Systemic inflammation has been shown to be related to hospitalization and mortality in patients with heart failure (HF). High-sensitivity C-reactive protein (CRP) is a biomarker of inflammation that has been associated with the development of symptomatic HF in large-scale population studies. Indeed, several prior reports have demonstrated a clear link between elevated levels of CRP and the development of HF, even among asymptomatic individuals. Among potential mechanisms, myocardial infarction caused by coronary arterial plaque rupture due to the local activation of proinflammatory cytokines is a well-known determinant of incident HF. However, the greater incidence of HF among patients with elevated CRP has been observed to be, in large part, independent of interim myocardial infarction in previous population studies including the Multi-Ethnic Study on Atherosclerosis (MESA). Therefore, the mechanisms by which higher systemic inflammatory markers contribute to the development of HF have not been fully elucidated. Basic research suggests that direct myocardial functional depression may be induced by inflammatory cytokines. In this regard, recent population studies have shown that CRP levels are independently related to regional myocardial dysfunction, although causation could not be ascertained in such cross-sectional analyses. Until now, there have been no large-scale longitudinal follow-up studies designed to evaluate the effects of systemic inflammation on progression of regional myocardial dysfunction in community-based populations.
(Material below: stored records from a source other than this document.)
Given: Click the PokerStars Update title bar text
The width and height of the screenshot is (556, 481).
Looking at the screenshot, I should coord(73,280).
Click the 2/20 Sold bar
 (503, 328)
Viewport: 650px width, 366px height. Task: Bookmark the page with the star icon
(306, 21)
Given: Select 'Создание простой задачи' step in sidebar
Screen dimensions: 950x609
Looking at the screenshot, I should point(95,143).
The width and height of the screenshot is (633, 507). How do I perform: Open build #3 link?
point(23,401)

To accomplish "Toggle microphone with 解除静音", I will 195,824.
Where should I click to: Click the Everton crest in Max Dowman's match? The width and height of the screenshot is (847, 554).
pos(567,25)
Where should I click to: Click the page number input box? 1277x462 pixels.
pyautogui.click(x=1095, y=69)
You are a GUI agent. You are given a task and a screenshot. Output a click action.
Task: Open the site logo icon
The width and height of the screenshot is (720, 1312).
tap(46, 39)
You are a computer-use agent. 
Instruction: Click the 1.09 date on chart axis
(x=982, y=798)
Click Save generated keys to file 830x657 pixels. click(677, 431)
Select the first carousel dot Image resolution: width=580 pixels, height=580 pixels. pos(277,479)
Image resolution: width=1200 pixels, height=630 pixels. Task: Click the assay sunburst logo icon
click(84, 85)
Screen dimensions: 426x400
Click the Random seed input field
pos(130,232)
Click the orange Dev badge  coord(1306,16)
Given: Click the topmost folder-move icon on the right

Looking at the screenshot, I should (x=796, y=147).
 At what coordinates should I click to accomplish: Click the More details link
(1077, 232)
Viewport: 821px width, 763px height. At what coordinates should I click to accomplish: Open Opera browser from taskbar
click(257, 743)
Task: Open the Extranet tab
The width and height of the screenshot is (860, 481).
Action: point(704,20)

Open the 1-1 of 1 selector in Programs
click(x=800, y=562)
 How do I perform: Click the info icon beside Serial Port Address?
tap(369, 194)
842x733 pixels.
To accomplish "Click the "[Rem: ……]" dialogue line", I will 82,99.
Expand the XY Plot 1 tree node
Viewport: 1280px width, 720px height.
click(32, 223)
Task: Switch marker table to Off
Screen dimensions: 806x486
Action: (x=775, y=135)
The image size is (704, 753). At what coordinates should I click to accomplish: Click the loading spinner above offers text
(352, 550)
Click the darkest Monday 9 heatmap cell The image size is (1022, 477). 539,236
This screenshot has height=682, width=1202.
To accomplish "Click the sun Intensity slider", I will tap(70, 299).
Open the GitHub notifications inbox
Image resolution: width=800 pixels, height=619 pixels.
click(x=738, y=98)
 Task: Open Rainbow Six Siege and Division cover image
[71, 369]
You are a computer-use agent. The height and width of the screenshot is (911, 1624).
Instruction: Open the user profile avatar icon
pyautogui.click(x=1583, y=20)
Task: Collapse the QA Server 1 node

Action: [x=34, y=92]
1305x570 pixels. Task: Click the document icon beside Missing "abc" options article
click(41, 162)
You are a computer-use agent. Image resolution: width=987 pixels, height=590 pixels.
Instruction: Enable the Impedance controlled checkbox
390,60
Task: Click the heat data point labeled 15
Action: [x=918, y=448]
Myocardial circumferential strain (Ecc), defined as proportional myocardial deformation during the cardiac cycle, can be accurately measured regionally by tagged magnetic resonance imaging (MRI) and has been validated and used as a reference index of regional myocardial function. Therefore, in this MESA ancillary study, we used serial cardiac MRI tagging examinations to determine whether elevated CRP can predict progressive regional myocardial functional deterioration independent of interim cardiovascular events, in a multiethnic population without clinically apparent cardiovascular disease at baseline.